Tempo di lettura: 2 minuti

Milano. Il MUDEC – Museo delle Culture aderisce al palinsesto “I talenti delle donne” promosso dall’Assessorato alla Cultura e presenta l’ultimo progetto di Luisa Menazzi Moretti: IO SONO/I AM, mostra fotografica realizzata grazie alla collaborazione con FOQUS – Fondazione Quartieri Spagnoli. La mostra fa parte de “La Bella Estate”, il palinsesto culturale estivo promosso dal Comune di Milano che, da giovedì 1 luglio all’1 agosto, proporrà ai milanesi e ai visitatori della città un ricco calendario di iniziative artistiche, culturali, sportive, ricreative e del tempo libero.

La mostra è composta da venti ritratti fotografici, di grandi dimensioni, di rifugiati e richiedenti asilo, ai quali l’autrice ha voluto affiancare un “libro-didascalia”, un volume dalle pagine non scritte, con un titolo e una fotografia di copertina dedicata a ogni protagonista. Luisa Menazzi Moretti ha raccolto anche i racconti delle storie di ognuno di loro, esposti alla fine della galleria fotografica. Il lavoro, realizzato durante la prima metà del 2017, ha coinvolto migranti accolti in Basilicata che provengono da sedici nazioni diverse: Afghanistan, Pakistan, Siria, Nepal, Gambia, Nigeria, Senegal, Egitto, Congo, Mali, Costa d’Avorio, Eritrea ed Etiopia.

In virtù di una rigorosa compostezza formale, le 20 fotografie che compongono la mostra, esposte in sequenza, una di seguito all’altra, costituiscono una vera e propria galleria di ritratti simile a quelle che un tempo usavano nelle famiglie aristocratiche o della grande borghesia. Tuttavia, qui i soggetti non sono antichi avi, progenitori o iniziatori di dinastie, ma uomini e donne comuni in fuga dalle loro terre di origine a seguito delle drammatiche condizioni in cui versano attualmente.

Persone che, nel loro obbligato migrare, attraversano altre terre e altri paesi, divenendone cittadini, talvolta solo temporanei ed effimeri. Una galleria di storie, più che di volti: narrazioni che si arricchiscono ogni giorno di una pagina nuova, molto spesso drammatica, che l’autrice sintetizza nell’idea di affiancare a ciascun ritratto un libro dalle pagine bianche, non ancora scritte, volto a suggerire l’importanza di ogni racconto orale che l’autrice ha ascoltato e registrato, ognuno diverso, tragico, denso, ognuno possibile trama di un libro.
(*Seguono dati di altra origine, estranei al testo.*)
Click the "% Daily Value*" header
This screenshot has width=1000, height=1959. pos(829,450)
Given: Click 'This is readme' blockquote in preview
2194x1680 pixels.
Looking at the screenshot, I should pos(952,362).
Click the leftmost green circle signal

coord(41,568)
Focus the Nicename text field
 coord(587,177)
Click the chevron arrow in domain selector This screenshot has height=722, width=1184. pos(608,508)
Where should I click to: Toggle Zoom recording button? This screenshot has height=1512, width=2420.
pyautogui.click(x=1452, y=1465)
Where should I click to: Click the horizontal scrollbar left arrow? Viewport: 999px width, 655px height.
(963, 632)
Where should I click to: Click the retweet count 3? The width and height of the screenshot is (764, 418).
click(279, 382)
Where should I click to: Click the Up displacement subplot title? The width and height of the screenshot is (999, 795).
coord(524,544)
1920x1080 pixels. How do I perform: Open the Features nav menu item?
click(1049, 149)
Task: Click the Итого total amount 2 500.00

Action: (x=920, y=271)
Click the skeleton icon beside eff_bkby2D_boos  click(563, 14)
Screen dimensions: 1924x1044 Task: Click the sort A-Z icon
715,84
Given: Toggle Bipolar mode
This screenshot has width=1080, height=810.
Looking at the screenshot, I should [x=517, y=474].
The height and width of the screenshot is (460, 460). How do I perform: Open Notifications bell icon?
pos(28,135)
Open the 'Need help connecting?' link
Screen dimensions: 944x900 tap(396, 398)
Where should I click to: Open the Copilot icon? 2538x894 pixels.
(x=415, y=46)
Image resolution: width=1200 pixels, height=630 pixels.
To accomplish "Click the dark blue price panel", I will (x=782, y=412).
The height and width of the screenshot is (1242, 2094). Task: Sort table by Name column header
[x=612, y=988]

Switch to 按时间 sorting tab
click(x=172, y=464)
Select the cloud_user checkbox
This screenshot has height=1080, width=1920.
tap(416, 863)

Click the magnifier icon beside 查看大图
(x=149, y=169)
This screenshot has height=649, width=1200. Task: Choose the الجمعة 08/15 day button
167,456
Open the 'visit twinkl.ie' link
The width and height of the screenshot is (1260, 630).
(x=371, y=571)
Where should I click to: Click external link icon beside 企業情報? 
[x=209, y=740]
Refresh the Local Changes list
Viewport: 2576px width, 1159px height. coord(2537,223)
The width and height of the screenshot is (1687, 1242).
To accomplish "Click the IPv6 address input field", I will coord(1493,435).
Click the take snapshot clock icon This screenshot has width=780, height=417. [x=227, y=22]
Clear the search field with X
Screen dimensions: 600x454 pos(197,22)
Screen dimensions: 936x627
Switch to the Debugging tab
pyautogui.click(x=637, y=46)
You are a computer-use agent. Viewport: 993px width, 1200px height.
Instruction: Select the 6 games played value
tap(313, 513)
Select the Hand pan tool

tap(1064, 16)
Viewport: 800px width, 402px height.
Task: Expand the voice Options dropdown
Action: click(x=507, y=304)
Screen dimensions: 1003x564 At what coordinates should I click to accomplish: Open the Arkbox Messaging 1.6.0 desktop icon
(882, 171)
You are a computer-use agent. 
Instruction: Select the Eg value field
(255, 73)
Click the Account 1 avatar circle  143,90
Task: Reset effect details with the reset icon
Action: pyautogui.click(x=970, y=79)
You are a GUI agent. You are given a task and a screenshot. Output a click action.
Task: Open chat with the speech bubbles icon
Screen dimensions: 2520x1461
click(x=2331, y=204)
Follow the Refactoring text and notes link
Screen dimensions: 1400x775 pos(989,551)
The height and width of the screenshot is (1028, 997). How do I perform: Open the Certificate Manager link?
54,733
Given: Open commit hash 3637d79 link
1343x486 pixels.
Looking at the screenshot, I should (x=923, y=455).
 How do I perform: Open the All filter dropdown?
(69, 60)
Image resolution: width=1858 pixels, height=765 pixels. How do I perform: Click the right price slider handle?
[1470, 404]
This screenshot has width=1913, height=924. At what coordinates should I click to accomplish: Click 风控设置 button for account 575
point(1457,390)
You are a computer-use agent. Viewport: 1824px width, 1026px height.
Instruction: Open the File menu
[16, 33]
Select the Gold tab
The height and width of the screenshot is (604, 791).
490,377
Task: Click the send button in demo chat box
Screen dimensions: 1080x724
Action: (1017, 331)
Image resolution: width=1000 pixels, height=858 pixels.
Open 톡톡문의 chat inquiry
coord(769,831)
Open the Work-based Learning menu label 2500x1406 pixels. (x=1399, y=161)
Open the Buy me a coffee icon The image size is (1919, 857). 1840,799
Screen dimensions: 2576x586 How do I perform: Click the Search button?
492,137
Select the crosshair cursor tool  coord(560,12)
“Ho incontrato persone arrivate nel nostro paese alla ricerca di una vita migliore, – ha affermato Luisa Menazzi Moretti – insieme a moltissime altre si confondono nell’indistinto afflusso di uomini e donne che paiono senza volto e senza storia. Non sappiamo nulla di loro. Da dove vengono, chi sono? Li vediamo da lontano. In televisione, su internet, paiono tutti uguali. È fondamentale concepire il loro essere innanzitutto individui, prima che migranti”.

Il progetto comprende, oltre la mostra, un video (premiato all’International Photography Awards di New York) e il libro Io sono pubblicato da Giunti Editore.